The United States, said Dastmalchian, has "in turn tried to provide intelligence and security backing, while Israel has simply followed its own interests in all this."

Furthermore, it seems unlikely Iran's Supreme Leader Ali Khamenei will tolerate, even in this weak period of his leadership, the kingdom's rising power in the region and beyond, and especially its financial clout. He is usually disparaging when he speaks of Riyadh's princely rulers. In 2017, he compared them to "dairy cows," saying, "the idiots think that by giving money and aid, they can attract the goodwill of Islam's enemies."

Iranian regime officials are hopeful of moving toward better diplomatic ties and a reopening of embassies. Yet the balance of power between the sides began to change in Riyadh's favor years ago. For the kingdom's power has shifted from relying mostly on arms, to economic and political clout. The countries might have had peaceful relations before in considerably quieter, and more equitable, conditions than today's acute clash of interests.

If nuclear talks break down, Iran's regime may become more aggressive.

Beyond this, the Abraham Accord or reconciliation of Arab states and Israel has been possible thanks to the green light that the Saudis gave their regional partners, and it is a considerable political and ideological defeat for the Islamic Republic.

Assuming all Houthis follow Tehran's instructions — and they may not — improved ties may curb attacks on Saudi interests and aid its economy.
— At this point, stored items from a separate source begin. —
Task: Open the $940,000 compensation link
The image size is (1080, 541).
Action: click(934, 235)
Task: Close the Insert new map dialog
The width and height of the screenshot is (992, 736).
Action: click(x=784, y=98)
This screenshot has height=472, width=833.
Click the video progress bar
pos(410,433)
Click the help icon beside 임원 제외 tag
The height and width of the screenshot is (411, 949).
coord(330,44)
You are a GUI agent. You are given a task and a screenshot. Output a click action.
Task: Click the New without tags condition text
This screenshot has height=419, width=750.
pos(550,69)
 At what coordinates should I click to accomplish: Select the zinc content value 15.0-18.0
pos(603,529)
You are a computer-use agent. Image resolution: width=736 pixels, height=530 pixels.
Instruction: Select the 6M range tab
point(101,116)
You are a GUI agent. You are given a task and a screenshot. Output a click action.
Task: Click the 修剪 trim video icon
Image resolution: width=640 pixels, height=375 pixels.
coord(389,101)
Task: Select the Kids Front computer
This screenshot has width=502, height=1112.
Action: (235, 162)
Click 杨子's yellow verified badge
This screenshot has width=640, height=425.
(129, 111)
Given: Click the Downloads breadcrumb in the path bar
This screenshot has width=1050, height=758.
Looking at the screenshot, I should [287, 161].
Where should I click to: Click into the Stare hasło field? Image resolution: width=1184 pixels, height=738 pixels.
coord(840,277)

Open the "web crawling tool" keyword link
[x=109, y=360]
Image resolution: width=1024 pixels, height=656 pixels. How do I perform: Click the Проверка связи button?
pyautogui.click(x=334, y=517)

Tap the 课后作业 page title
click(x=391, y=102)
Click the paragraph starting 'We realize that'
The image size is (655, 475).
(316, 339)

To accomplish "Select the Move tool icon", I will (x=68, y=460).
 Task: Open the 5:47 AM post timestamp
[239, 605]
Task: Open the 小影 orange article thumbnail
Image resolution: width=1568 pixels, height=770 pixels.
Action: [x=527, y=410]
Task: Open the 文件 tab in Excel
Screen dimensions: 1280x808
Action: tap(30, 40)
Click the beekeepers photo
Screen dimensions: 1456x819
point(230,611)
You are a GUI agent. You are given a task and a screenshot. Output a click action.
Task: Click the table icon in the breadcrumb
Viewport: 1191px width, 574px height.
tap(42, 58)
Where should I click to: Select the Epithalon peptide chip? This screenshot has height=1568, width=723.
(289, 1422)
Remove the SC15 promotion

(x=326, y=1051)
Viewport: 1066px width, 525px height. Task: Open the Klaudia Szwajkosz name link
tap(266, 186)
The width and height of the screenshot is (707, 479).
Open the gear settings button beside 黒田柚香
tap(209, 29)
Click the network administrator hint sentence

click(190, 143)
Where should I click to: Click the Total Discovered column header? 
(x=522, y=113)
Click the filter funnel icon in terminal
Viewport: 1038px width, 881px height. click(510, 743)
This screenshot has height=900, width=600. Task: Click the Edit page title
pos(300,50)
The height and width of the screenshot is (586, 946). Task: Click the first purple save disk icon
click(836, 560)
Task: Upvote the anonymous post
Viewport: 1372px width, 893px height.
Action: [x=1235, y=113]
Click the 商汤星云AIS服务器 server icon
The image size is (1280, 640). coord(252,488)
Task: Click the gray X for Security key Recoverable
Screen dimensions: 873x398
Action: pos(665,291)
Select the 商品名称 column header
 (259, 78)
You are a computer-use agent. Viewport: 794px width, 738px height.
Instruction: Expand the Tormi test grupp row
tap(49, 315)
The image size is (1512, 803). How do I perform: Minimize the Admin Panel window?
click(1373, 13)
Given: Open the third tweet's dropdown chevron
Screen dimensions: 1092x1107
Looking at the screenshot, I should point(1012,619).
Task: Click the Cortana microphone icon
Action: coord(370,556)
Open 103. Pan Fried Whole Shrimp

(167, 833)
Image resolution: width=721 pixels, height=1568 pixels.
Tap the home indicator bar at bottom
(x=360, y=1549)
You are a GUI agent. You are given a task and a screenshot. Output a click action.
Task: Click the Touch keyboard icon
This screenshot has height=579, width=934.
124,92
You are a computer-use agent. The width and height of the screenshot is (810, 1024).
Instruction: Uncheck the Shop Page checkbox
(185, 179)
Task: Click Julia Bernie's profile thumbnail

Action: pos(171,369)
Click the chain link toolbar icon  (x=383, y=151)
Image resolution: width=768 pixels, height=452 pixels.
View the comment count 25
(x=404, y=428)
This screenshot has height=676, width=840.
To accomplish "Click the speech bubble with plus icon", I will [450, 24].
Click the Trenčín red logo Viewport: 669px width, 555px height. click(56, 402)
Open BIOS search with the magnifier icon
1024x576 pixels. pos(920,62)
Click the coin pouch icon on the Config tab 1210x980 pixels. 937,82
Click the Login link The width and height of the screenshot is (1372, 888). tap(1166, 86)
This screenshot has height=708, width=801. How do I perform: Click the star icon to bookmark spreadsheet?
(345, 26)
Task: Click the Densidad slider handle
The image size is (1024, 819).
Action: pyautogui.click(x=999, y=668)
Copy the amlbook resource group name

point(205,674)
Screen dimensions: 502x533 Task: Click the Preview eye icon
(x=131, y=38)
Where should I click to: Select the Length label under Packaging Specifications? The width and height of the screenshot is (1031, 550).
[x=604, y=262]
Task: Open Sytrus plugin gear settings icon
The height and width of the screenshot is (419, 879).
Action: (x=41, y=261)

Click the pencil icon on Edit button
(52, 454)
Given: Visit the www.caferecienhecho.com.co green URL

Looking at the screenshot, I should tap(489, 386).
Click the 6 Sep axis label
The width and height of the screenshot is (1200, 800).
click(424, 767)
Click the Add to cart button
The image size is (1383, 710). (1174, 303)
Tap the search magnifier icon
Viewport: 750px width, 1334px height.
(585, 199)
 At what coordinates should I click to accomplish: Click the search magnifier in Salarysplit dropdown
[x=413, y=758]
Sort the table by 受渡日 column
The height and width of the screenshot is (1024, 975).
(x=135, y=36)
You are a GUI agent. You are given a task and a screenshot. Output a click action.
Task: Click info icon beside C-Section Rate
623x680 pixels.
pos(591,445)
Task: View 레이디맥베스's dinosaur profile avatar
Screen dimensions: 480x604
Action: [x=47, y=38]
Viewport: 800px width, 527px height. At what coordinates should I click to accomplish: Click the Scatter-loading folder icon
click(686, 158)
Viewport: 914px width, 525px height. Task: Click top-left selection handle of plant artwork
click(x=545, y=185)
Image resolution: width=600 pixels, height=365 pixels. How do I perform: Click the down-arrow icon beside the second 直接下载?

Tehran will also benefit from no longer having to support them. Unlike Iran's regime, the Saudis are not pressed for cash or resources and could even offer the Houthis a better deal. Presently, they may consider it more convenient to keep the softer approach toward Tehran.

For if nuclear talks with the West break down, Iran's regime may become more aggressive, and as experience has shown, tensions often prompt a renewal of missile or drone attacks on the Saudis, on tankers and on foreign shipping. Riyadh must have a way of keeping the Tehran regime quiet, in a distinctly unquiet time.